I have attempted to write this blog several times and struggled at giving voice to a deep frustration. The frustration of knowing that certain things do not work (for me and many others) while not knowing what new ways I can create… just yet.
Maybe, I start with some definitions.
Colonialism is a practice of control by people or power over other people or areas, often by establishing colonies and generally with the aim of economic dominance. In the process of colonisation, the administrators rule the territory in pursuit of their interests, seeking to benefit from the colonised region's people and resources. (Source Wikipedia).
What goal settings has to do with colonialism? Let’s look at the etymology of the word. Goal from Middle English goal “boundary, limit”, from Old English *gāl “obstacle, barrier, marker”.
When I hear talking about goal settings I sense a perpetuation of colonialism in pursuit of conquering a boundary. Some of the terminology around goal setting gives a clear sense of this attitude:
conquer or dominate a market, a niche, a field, etc.,
establish a supremacy over competitors,
gain control over a process, system, market…

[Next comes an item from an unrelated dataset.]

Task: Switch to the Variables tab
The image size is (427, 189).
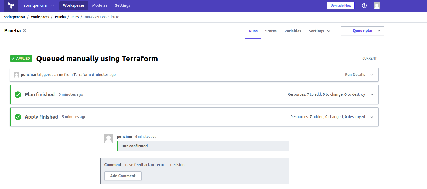Action: pyautogui.click(x=293, y=31)
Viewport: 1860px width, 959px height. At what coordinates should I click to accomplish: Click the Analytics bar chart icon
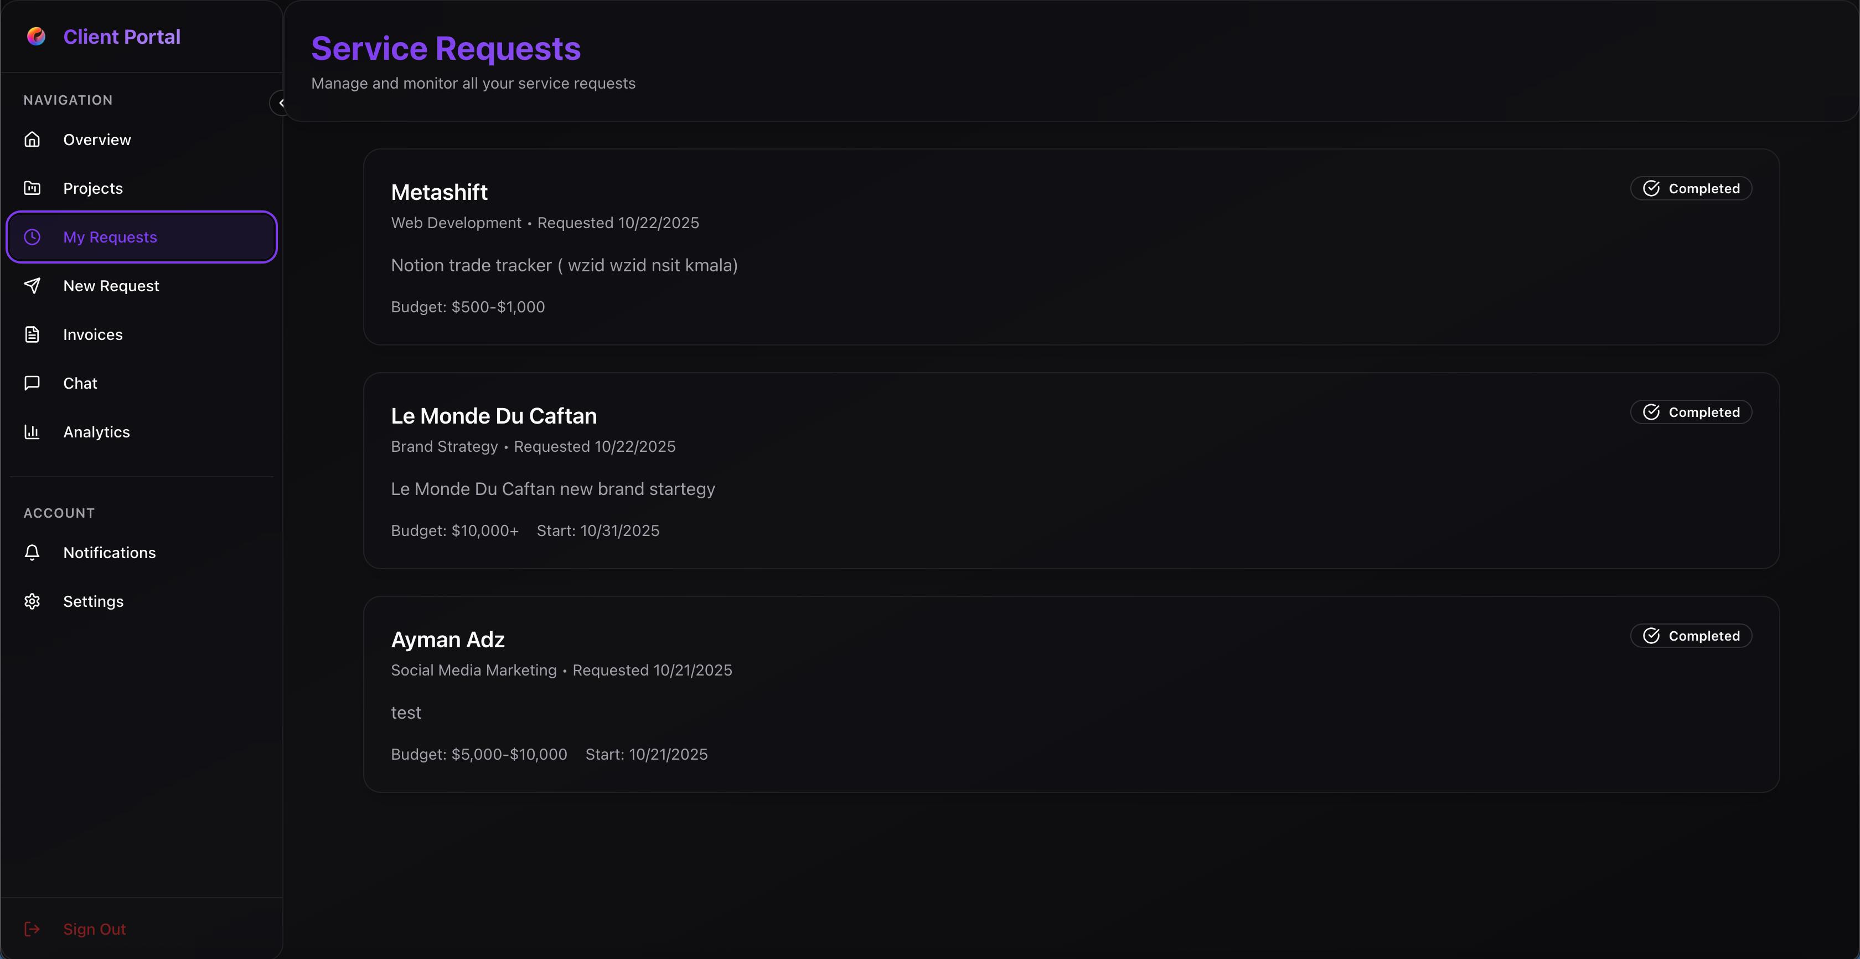[x=32, y=432]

Can you have a look at the goals you have set for yourself (for your team and organisation) and just check how much conquering and dominance you find?

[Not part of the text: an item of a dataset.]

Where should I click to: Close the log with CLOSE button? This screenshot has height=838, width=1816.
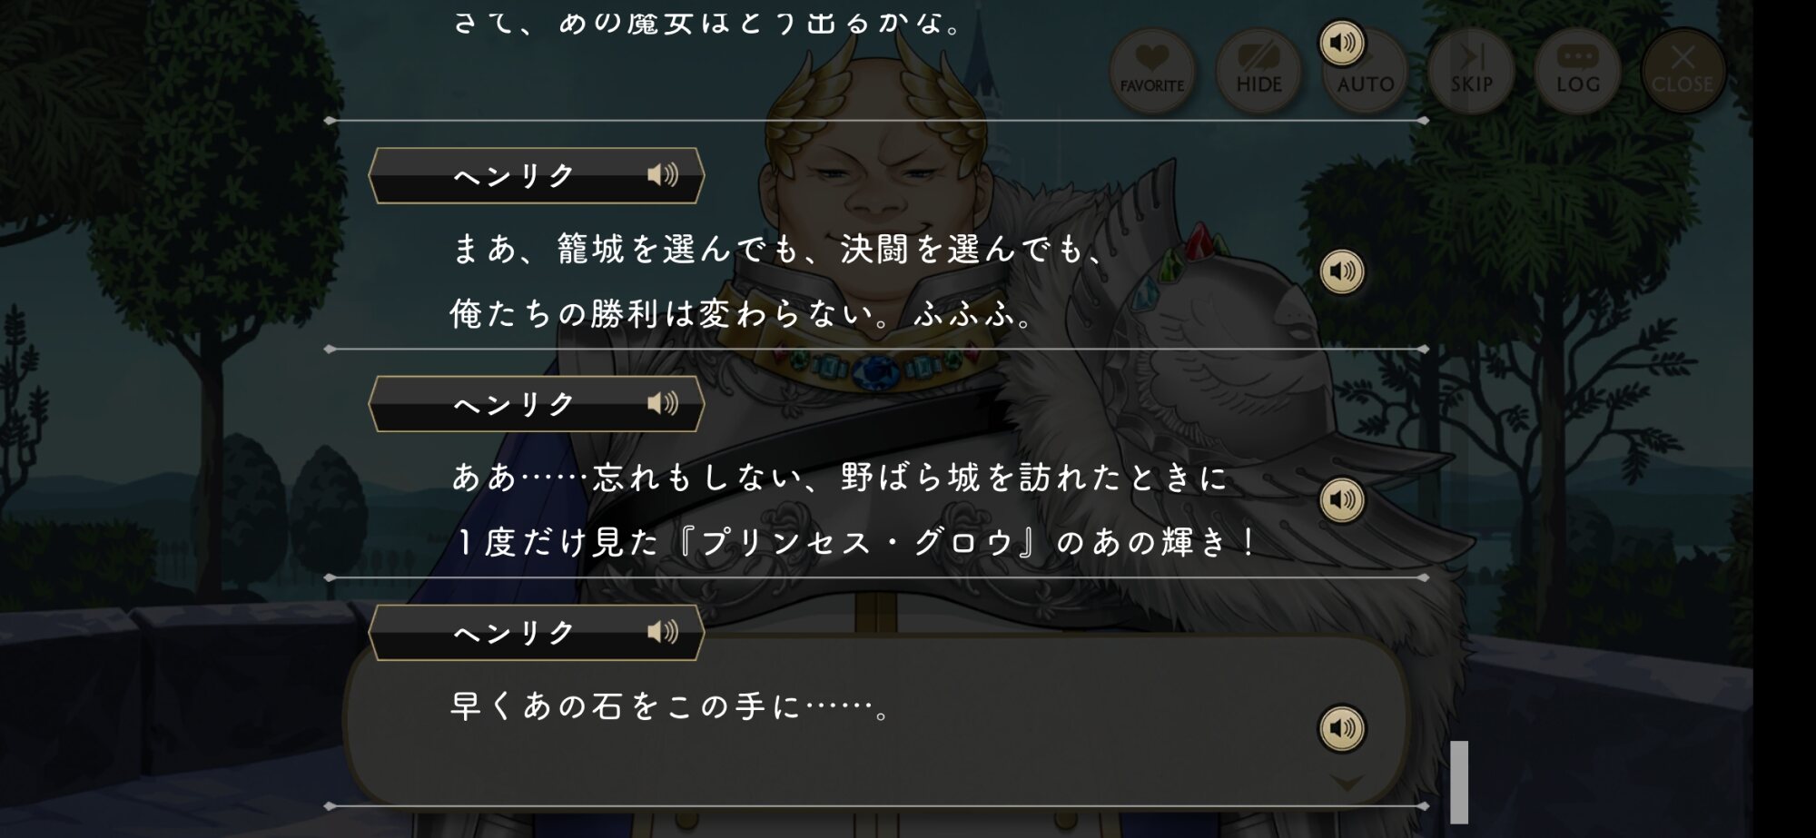1683,71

Modern colonialism has a close relationship with capitalism. The poet Adrienne Rich, who became the only person to decline the National Medal of Arts in one of creative culture’s most courageous acts of political dissent, considers the perilous interplay of the market and the mind in capitalist culture:
We have become a pyramidic society of the omnivorously acquisitive few, an insecure, dwindling middle class, and a multiplying number of ill-served, throwaway citizens and workers [resulting in] a kind of public breakdown, with symptoms along a spectrum from acute self-involvement to extreme anxiety to individual and group violence. […]
Capitalism presents itself as obedience to a law of nature, man’s “natural” and overwhelming predisposition toward activity that is competitive, aggressive, and acquisitive. Where capitalism invokes freedom, it means the freedom of capital. Where, in any mainstream public discourse, is this self-referential monologue put to the question?

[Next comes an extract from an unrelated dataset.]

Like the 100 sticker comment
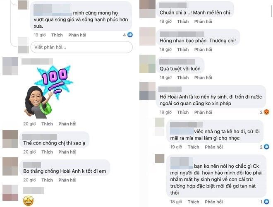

The settler-colonial logic is inherently eliminatory. The inherent elimination is at the core of many (too many) business strategies that aim at eliminating anything or anyone that stands in the way of their "market access goals". Terms like consumers, target audience, client/talent acquisition, and so on, reduce people to commodities to acquire, areas to conquer… Sometimes I feel like these inherent colonisers live within us, invisibly and undisturbed, without us even realising what is their impact.
Where your achieved goals have colonised someone else’s identity or space? Can you decolonize your goal settings? How that looks like?